CHALLENGE 1: Rewrite the impact investing passage starting at the words "Measure for measure" and ending after "gathering real momentum.", swapping "catalyst" for "driver".

DOCUMENT EXCERPT:
* * * *

From speaking to various pension funds around the world, Bertocci believes that impact investing is the future of investment. "I have been speaking to large pension funds in Colombia, Iceland, the Nordic countries and Japan, all of which are signatories of the United Nations Principles of Responsible Investment (UNPRI). The feeling is that it's not good enough to just sign up - you have to do something. You have to provide returns for members while looking for ways to embed sustainability in a sound way. All pension funds are looking into this."
Measure for measure
As Cohen points out, advances in how to measure impact is a major catalyst for social impact investing. The introduction of standardised accounting mechanisms for measuring social impact, from organisations including the Global Reporting Initiative (GRI), the Sustainable Accounting Standards Board (SASB), and the Global Impact Investing Network (GIIN), will enable investors not only to better track and understand impact investing but will cause a shift in allocation to those able to report in line with new standards. Governments are also pushing for standardised accounting methods with the development of the EU Standard for Social Impact, and the UK's 10-year programme labelled "Inspiring Impact". These collaborative efforts are transforming the space and are now gathering real momentum.
"By tying financial returns to social outcomes achieved, you give social enterprises the key to the capital markets. Capital will begin to flow to those doing the best job and to those who are able to do it best at scale," says Cohen, who notes that there is a whole raft of social impacts that can now be measured
Bridges Ventures has created a set of tools to measure impact, which combines existing metrics hailing from the US, including GIIN's Impact Reporting and Investment Standards (Iris). Says Newborough: "Measurement is a key part of the evolution of impact investing - if we can measure and even price the impact of these investments - that takes us to the next level."

* * * *

GIVEN DATA:
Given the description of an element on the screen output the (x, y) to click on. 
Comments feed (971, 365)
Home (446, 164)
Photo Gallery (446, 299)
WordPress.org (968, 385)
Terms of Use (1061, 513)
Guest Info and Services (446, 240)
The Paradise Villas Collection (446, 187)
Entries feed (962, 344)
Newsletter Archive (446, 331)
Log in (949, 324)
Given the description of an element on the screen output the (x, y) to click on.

* * * *

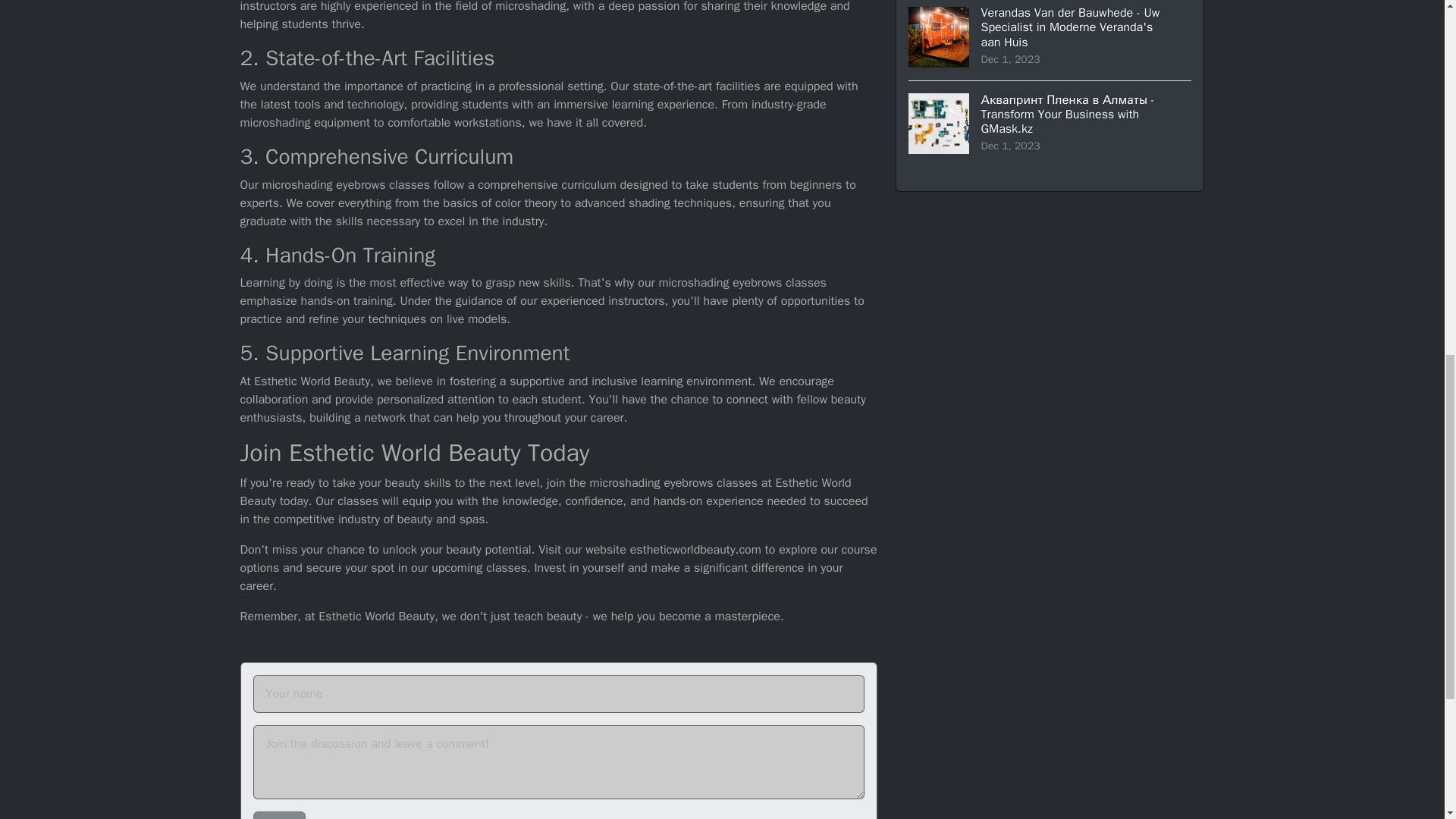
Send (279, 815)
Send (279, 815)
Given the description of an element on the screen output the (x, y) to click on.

* * * *

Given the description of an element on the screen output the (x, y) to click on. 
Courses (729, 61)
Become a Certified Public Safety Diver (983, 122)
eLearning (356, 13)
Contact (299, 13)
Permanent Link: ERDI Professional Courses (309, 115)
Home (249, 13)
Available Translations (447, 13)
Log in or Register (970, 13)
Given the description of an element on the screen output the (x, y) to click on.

* * * *

CHALLENGE 2: Please collect every line of the entries above that contains the word "Courses", matching case exactly.

TASK RESPONSE 1:
Measure for measure
As Cohen points out, advances in how to measure impact is a major driver for social impact investing. The introduction of standardised accounting mechanisms for measuring social impact, from organisations including the Global Reporting Initiative (GRI), the Sustainable Accounting Standards Board (SASB), and the Global Impact Investing Network (GIIN), will enable investors not only to better track and understand impact investing but will cause a shift in allocation to those able to report in line with new standards. Governments are also pushing for standardised accounting methods with the development of the EU Standard for Social Impact, and the UK's 10-year programme labelled "Inspiring Impact". These collaborative efforts are transforming the space and are now gathering real momentum.

TASK RESPONSE 2:
Courses (729, 61)
Permanent Link: ERDI Professional Courses (309, 115)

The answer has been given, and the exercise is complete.